##### Source information #####
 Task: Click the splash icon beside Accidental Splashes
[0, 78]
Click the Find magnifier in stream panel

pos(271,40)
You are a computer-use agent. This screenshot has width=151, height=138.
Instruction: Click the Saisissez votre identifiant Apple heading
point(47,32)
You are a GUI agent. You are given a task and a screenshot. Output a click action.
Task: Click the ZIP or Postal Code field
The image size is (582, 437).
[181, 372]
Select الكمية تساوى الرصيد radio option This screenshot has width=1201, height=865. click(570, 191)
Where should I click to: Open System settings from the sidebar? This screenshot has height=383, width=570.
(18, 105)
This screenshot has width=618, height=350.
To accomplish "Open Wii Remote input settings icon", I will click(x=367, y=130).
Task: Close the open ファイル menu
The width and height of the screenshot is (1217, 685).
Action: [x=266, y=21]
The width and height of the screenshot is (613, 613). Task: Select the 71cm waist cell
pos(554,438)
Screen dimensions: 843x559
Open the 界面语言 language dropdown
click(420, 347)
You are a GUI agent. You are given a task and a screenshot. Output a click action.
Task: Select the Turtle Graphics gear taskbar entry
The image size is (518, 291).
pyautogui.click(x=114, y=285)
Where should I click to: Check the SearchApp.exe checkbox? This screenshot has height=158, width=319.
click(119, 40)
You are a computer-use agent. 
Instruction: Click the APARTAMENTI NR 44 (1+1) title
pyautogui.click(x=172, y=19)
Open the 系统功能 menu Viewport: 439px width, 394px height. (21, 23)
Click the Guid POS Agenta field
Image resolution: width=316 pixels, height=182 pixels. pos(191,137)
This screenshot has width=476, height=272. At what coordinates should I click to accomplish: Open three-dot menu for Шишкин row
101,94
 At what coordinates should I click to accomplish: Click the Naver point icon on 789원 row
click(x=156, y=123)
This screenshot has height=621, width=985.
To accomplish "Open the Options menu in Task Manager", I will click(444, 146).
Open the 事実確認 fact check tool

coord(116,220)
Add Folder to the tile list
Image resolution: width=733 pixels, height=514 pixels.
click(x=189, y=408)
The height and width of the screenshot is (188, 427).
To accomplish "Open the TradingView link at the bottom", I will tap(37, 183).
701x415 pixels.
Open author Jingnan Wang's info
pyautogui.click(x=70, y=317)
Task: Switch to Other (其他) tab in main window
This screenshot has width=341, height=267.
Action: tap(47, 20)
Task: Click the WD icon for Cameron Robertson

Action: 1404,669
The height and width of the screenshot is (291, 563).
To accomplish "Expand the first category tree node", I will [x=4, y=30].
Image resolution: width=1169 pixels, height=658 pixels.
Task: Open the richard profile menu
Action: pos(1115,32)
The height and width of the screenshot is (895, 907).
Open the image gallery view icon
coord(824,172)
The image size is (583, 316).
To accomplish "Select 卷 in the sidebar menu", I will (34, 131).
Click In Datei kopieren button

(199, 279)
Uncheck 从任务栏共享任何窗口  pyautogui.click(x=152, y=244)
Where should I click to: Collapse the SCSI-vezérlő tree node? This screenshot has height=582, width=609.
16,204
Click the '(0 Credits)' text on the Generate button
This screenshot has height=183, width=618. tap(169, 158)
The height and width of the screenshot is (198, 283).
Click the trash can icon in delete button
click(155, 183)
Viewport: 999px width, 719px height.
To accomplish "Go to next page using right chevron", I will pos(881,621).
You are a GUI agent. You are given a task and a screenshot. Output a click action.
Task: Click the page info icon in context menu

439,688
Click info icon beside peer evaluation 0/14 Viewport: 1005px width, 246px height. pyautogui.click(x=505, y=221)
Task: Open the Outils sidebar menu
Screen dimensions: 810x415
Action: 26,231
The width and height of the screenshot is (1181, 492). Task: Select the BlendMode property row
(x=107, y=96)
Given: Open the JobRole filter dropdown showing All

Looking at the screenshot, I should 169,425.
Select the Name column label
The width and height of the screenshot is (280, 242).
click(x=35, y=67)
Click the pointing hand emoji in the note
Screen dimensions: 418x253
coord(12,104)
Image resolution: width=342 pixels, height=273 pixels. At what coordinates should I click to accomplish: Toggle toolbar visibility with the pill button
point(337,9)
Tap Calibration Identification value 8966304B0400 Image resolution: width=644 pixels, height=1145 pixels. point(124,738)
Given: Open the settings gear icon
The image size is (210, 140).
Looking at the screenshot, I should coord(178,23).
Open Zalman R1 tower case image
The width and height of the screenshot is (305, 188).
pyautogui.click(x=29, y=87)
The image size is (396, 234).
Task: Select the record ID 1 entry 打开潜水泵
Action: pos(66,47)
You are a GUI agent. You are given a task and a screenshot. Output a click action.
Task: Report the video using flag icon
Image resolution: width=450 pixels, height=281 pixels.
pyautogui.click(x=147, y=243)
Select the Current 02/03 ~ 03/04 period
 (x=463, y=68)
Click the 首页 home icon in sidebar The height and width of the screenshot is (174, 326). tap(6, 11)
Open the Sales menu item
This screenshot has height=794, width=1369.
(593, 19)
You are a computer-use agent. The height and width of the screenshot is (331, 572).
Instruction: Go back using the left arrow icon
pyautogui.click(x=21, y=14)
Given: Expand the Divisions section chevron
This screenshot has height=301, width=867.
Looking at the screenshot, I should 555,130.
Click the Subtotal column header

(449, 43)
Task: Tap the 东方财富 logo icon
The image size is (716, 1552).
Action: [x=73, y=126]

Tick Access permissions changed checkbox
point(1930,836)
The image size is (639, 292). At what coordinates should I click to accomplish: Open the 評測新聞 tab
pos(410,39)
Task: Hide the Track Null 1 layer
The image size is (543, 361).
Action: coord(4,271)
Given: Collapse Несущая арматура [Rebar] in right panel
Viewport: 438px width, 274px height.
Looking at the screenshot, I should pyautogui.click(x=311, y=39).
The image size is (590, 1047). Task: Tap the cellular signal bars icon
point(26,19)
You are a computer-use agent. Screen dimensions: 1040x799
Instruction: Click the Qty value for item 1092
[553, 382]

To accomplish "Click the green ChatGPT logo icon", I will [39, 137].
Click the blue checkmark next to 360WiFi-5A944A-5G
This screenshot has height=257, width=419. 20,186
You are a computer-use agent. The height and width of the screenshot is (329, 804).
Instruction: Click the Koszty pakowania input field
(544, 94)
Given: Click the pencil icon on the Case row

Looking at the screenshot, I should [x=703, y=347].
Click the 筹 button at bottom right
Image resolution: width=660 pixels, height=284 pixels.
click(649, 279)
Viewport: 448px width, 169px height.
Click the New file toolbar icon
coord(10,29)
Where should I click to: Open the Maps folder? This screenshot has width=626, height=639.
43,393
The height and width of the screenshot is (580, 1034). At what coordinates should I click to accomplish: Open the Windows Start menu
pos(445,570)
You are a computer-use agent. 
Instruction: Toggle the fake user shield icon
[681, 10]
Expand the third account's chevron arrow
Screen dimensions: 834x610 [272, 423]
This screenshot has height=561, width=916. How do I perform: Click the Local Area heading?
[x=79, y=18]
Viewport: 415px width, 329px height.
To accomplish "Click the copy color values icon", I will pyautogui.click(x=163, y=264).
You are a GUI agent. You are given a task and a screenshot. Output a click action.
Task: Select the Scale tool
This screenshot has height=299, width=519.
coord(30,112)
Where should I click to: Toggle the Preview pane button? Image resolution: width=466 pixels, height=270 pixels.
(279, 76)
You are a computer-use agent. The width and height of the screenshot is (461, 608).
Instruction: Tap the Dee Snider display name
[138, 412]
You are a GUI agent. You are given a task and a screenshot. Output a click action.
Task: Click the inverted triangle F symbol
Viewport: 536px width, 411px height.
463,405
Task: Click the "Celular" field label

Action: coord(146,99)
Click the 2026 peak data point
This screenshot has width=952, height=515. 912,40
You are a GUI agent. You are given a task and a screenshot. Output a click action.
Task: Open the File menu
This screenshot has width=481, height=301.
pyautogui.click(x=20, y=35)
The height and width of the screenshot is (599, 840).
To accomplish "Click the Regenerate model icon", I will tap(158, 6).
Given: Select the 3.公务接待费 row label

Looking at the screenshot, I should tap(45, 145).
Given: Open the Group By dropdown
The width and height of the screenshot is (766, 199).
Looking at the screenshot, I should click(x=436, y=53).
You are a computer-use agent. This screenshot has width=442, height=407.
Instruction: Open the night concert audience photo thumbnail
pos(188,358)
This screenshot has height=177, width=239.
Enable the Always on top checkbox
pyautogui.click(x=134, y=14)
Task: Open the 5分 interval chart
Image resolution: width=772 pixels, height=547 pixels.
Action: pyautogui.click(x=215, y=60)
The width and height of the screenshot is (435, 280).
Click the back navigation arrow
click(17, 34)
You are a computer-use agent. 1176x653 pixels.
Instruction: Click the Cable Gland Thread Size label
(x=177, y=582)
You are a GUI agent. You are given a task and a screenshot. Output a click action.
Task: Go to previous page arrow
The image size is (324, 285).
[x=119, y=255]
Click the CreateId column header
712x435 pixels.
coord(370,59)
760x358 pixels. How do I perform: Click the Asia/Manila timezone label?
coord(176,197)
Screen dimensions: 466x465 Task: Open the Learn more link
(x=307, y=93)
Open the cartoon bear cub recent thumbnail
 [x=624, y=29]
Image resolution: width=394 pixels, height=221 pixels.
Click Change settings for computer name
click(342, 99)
#####
● Task: Within the data above, the lines from the one with "has width=442, height=407." to the one with "Image resolution: width=394" must be repeated exactly; no other line belongs in the answer.

● Result for this exercise:
You are a computer-use agent. This screenshot has width=442, height=407.
Instruction: Open the night concert audience photo thumbnail
pos(188,358)
This screenshot has height=177, width=239.
Enable the Always on top checkbox
pyautogui.click(x=134, y=14)
Task: Open the 5分 interval chart
Image resolution: width=772 pixels, height=547 pixels.
Action: pyautogui.click(x=215, y=60)
The width and height of the screenshot is (435, 280).
Click the back navigation arrow
click(17, 34)
You are a computer-use agent. 1176x653 pixels.
Instruction: Click the Cable Gland Thread Size label
(x=177, y=582)
You are a GUI agent. You are given a task and a screenshot. Output a click action.
Task: Go to previous page arrow
The image size is (324, 285).
[x=119, y=255]
Click the CreateId column header
712x435 pixels.
coord(370,59)
760x358 pixels. How do I perform: Click the Asia/Manila timezone label?
coord(176,197)
Screen dimensions: 466x465 Task: Open the Learn more link
(x=307, y=93)
Open the cartoon bear cub recent thumbnail
 [x=624, y=29]
Image resolution: width=394 pixels, height=221 pixels.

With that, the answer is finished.